This is what motivated v4: enable Qwen3's native <think>
reasoning so the model derives the number token-by-token before committing it, instead of one-shotting
a plausible-looking budget. That run is in flight on a parallel H100.
The acid test. Every compiled v3 sample gives a pair: what the model
forecast in its budget block (y-axis) vs what yosys+GNN actually
measured (x-axis). A model with real physical intuition would have its
points sitting on the green y=x diagonal.
Same matmul4x4 prompt. Left: base Qwen3.6-27B with no fine-tuning — emits
correct RTL, zero PPA awareness. Right: v3 — emits a //+ BUDGET
forecast first, then the RTL. Note the v3 sample literally writes
area_um2=0 in one of its budget lines: it follows the format
without the numbers meaning anything.
module matmul4x4 (
input clk,
input rst, // synchronous, active-high
input valid_in,
input signed [127:0] A_flat, // 16 packed int8: A[i][j] = A_flat[(i*4+j)*8 +: 8]
input signed [127:0] B_flat, // 16 packed int8: B[i][j] = B_flat[(i*4+j)*8 +: 8]
output valid_out,
output signed [255:0] C_flat // 16 packed int16: C[i][j] = C_flat[(i*4+j)*16 +: 16]
);
// -----------------------------------------------------------------
// Stage 1: Register inputs when valid_in is asserted
// -----------------------------------------------------------------
reg signed [127:0] A_reg;
reg signed [127:0] B_reg;
reg valid_d;
always @(posedge clk) begin
if (rst) begin
A_reg <= 0;
B_reg <= 0;
valid_d <= 0;
end else if (valid_in) begin
A_reg <= A_flat;
B_reg <= B_flat;
valid_d <= 1;
end else begin
valid_d <= 0;
end
end
// -----------------------------------------------------------------
// Stage 2: Combinational MAC Tree
// -----------------------------------------------------------------
// Helper to extract int8
function signed [7:0] get_A;
input [3:0] i, j;
begin
get_A = A_reg[(i*4+j)*8 +: 8];
end
endfunction
function signed [7:0] get_B;
input [3:0] i, j;
begin
get_B = B_reg[(i*4+j)*8 +: 8];
end
endfunction
// C[i][j] = sum_k ( A[i][k] * B[k][j] )
// We compute all 16 outputs in parallel.
// Each output is a sum of 4 products of int8.
// Product is int16. Sum of 4 int16s can be int18, but we truncate/wrap to int16.

* * *

## [Goal 1]
Turn the paragraph of the page extract beginning "Same matmul4x4 prompt." into a short bulleted list that keeps its main facts.
## [Goal 2]
Transcribe everything in the page extract from "This is what" down to "a parallel H100.".
The records that come next are separate material, unrelated to the page extract.

## [Given data]

* * *

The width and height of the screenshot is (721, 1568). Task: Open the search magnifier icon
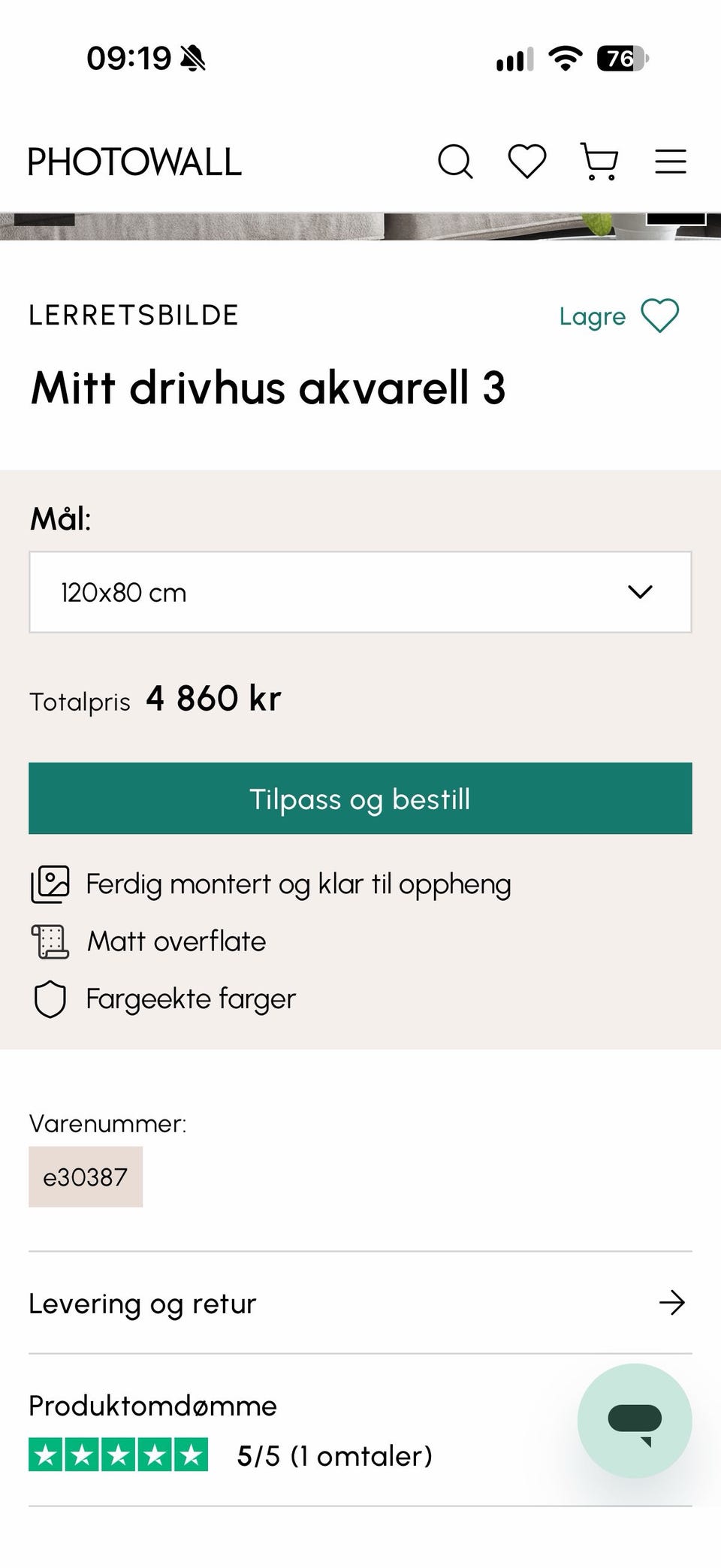tap(455, 162)
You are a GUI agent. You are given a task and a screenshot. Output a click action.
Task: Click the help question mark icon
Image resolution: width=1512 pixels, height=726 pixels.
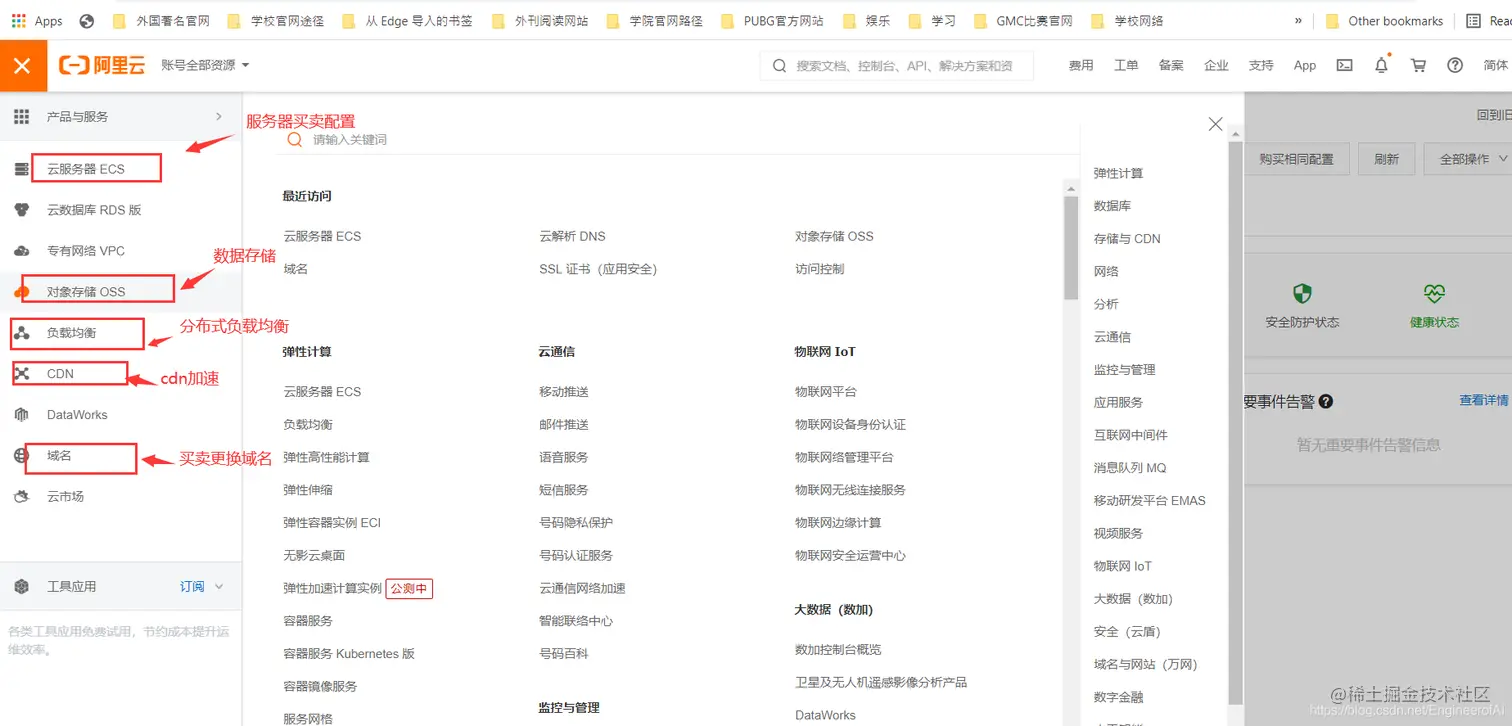[x=1454, y=65]
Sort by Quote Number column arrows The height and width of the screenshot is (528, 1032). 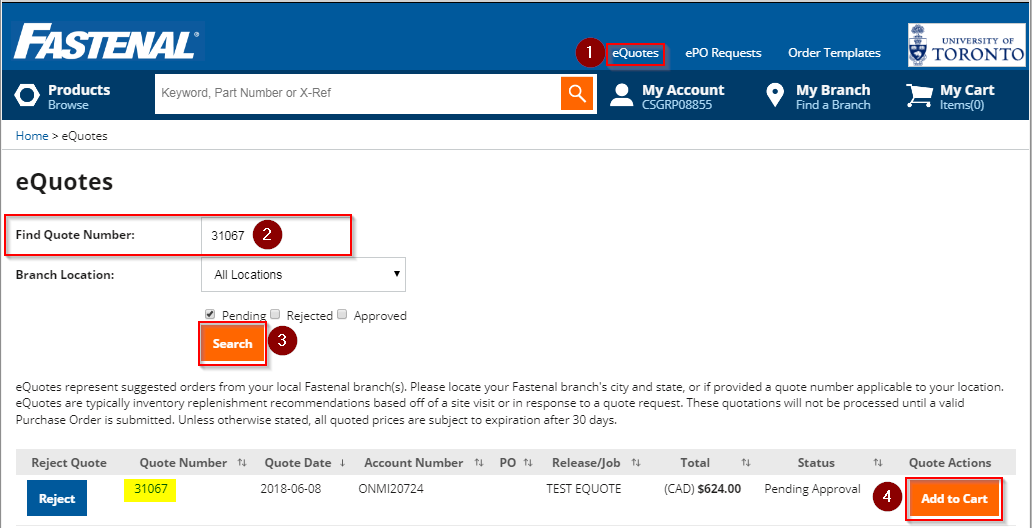(x=242, y=463)
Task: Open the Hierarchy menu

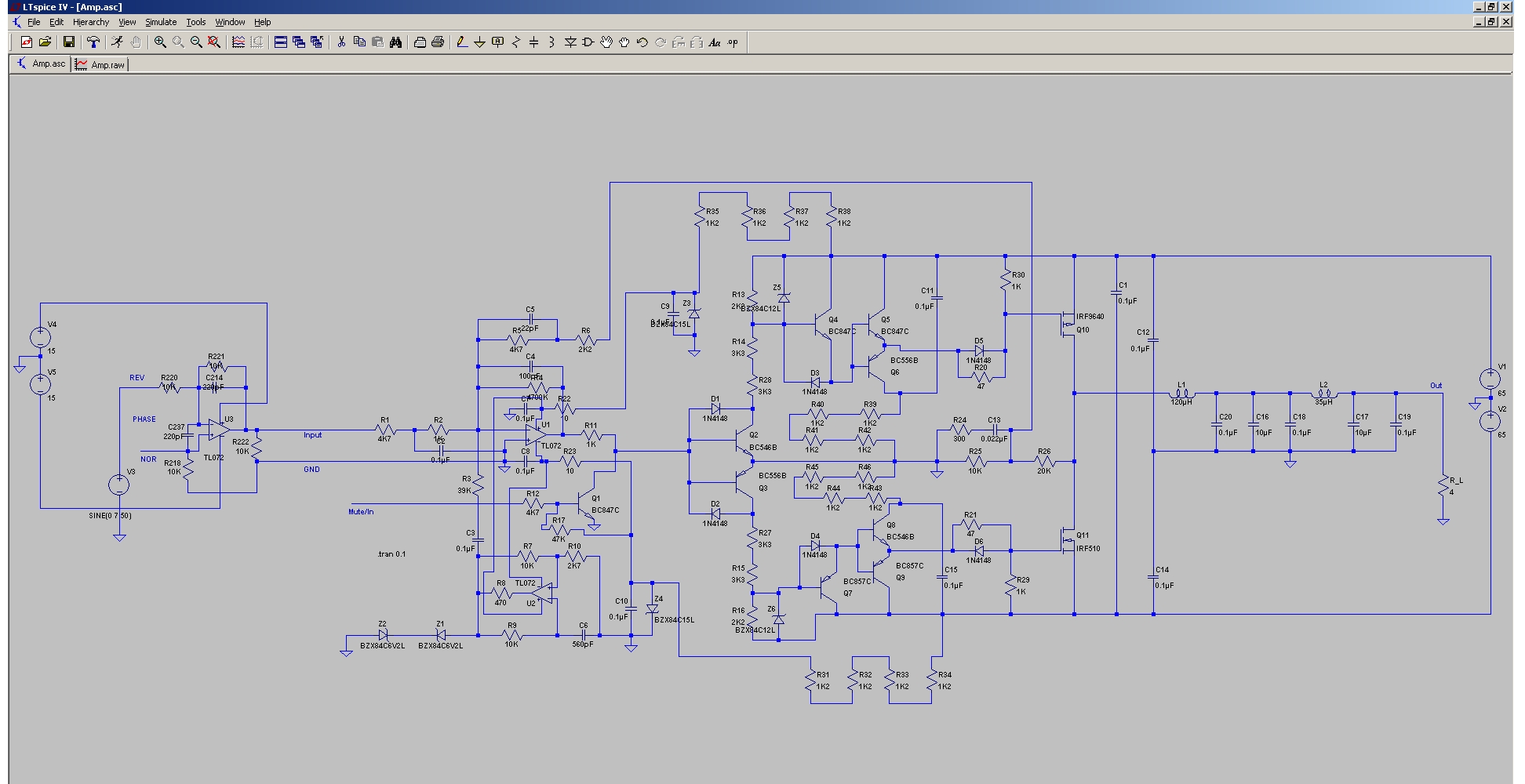Action: 91,22
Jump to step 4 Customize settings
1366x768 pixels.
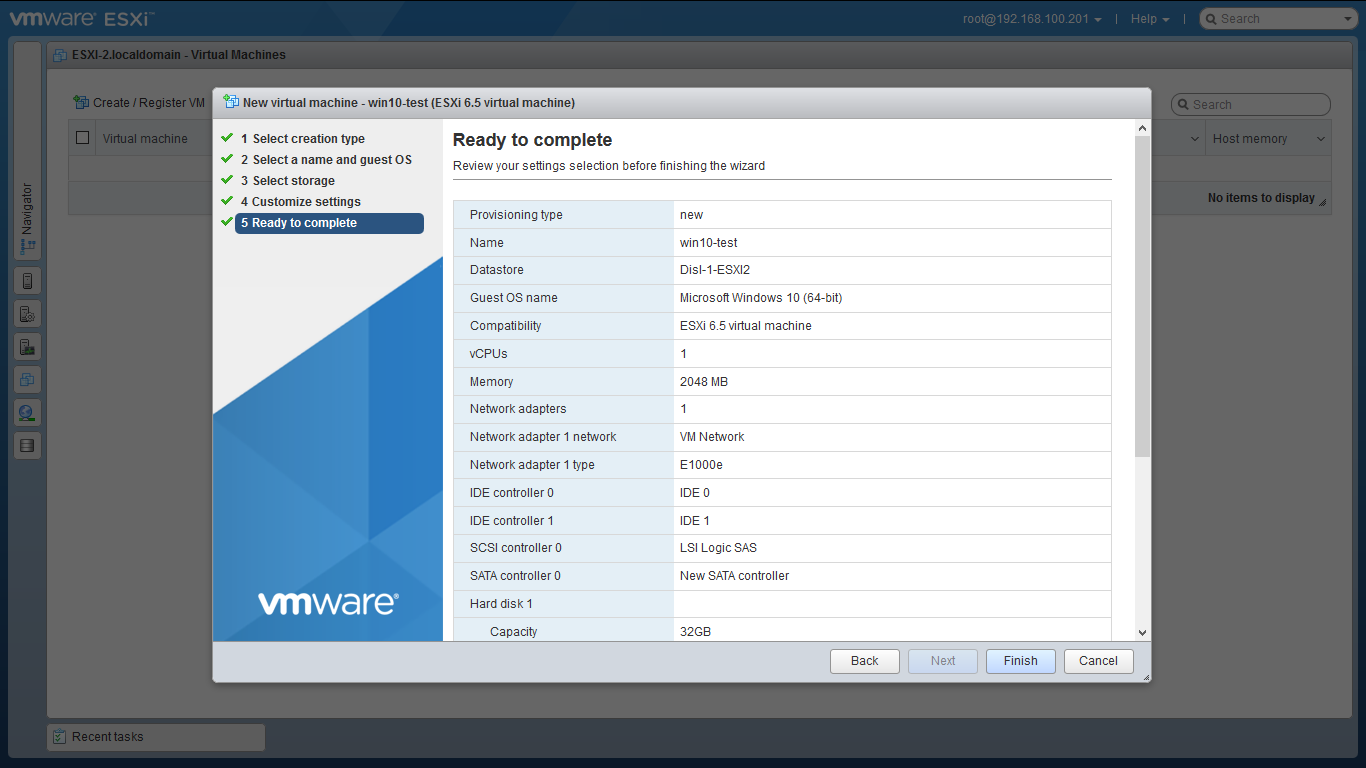click(306, 202)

* * *

## [Exercise response 1]
- Both outputs come from the same matmul4x4 prompt.
- Left: base Qwen3.6-27B with no fine-tuning emits correct RTL but has zero PPA awareness.
- Right: v3 emits a //+ BUDGET forecast first, then the RTL.
- One v3 budget line literally writes area_um2=0, so it follows the format without the numbers meaning anything.

## [Exercise response 2]
This is what motivated v4: enable Qwen3's native <think>
reasoning so the model derives the number token-by-token before committing it, instead of one-shotting
a plausible-looking budget. That run is in flight on a parallel H100.